A surprising number of organisations are running a project or programme management office (PMO) without actually realising it. How does this come about and what are the signs that an organisation has a PMO operating under the radar?
First of all, consider what a formally recognised PMO consists of. The personnel can vary according to corporate requirements at any given time. But there will often be a PMO manager responsible for making sure that everybody pulls together and produces the outputs required by the organisation. They will also liaise with other senior managers in the organisation, to set priorities and resolve conflicting project dependencies.
In many cases, there is a business analyst or change manager because projects and programmes are usually attempting to deliver change in the organisation.
There's often a co-ordinator role too, responsible for standardising processes and procedures across all of the projects that are currently underway. And absolutely essential, a project administrator (at least one).
However, in the absence of a fully sanctioned “official” PMO, what tends to happen is that these roles are unofficially replicated across the organisation.
Each large project or programme has an administrator who, even if not dedicated to that project, is spending a significant proportion of their time dealing with its requirements. This may be in the absence of the specialist project admin skills that are needed. Business analyst and change managers are often in the organisation specifically to progress those transformation projects that will move the organisation to the place it needs to be, in order to perform effectively in the current and future business environment.
If this sounds familiar: SURPRISE! You may be running a PMO!
The problem is, that with this kind of distributed PMO that isn't recognised as a business function, the organisation can replicate functions, processes and tasks in the least efficient way and without recognising that there are skills that can make project management and its associated tasks more efficient.
It's also an ideal way for managers who have pet projects that have not actually received official approval via a business case (let alone been through a stage / gate authorisation process), to bring them in quietly under the radar. It's not unknown for managers with a high degree of autonomy, to have a business case rejected by senior corporate management and simply carry on. The section admin assistant becomes a de facto project administrator. Any output from a change manager is taken as a green light to proceed and the project goes merrily on its way.
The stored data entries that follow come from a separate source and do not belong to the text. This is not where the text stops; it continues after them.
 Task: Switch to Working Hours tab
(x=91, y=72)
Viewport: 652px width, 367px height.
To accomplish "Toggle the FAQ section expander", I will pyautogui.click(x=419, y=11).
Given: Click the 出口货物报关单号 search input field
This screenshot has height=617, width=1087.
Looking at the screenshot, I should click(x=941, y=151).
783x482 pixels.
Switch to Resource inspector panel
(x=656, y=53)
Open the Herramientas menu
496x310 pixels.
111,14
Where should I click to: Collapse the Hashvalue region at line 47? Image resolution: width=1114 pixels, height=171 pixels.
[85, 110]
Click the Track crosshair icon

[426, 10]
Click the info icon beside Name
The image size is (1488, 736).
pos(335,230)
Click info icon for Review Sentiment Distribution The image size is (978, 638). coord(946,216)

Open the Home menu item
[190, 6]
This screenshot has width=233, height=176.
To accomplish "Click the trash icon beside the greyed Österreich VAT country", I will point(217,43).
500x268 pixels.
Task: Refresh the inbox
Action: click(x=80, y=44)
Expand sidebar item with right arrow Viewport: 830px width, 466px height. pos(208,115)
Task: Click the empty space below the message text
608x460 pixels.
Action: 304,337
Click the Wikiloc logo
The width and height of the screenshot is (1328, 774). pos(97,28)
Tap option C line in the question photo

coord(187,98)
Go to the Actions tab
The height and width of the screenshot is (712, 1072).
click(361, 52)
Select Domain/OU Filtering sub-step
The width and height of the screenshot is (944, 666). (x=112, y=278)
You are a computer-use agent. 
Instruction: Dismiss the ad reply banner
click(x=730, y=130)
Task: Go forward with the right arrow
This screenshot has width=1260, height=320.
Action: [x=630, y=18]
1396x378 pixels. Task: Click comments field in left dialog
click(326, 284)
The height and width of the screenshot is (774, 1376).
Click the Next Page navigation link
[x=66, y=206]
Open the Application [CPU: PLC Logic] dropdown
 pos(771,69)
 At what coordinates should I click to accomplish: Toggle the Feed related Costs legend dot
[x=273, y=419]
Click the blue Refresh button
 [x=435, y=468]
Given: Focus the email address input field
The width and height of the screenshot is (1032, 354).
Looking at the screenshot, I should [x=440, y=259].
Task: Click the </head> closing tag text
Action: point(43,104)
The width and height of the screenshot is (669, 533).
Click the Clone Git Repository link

This may seem unlikely but if the project is using internal resources, it's quite possible to run up hundreds of thousands of pounds worth of corporate time without acknowledging that a project is being run.
How does a PMO help to prevent this so that no more owls need be surprised?
If a PMO is properly established, then key resource holders such as the head of IT, know that they needn't allocate resources to any project unless it has come through the PMO with a business case and corporate approval. This removes the majority of unofficial activity - without IT resources, the majority of unofficial projects simply stall.
Similarly, a head of change or a change manager, will identify the PMO as a key resource in terms of providing information on which projects are delivering specified outputs. They need this information in order to map the path that is being taken. In fact, one of the key tasks for a change manager may be to look at projects and rationalise the corporate approach to them.
This will usually involve taking project activities away from the “unofficial PMOs” running all over the organisation and moving them to a central function that can use automation and highly skilled staff to manage projects and programmes more efficiently and economically. That leaves the “Business as Usual” functions to get on with what they are supposed to be delivering.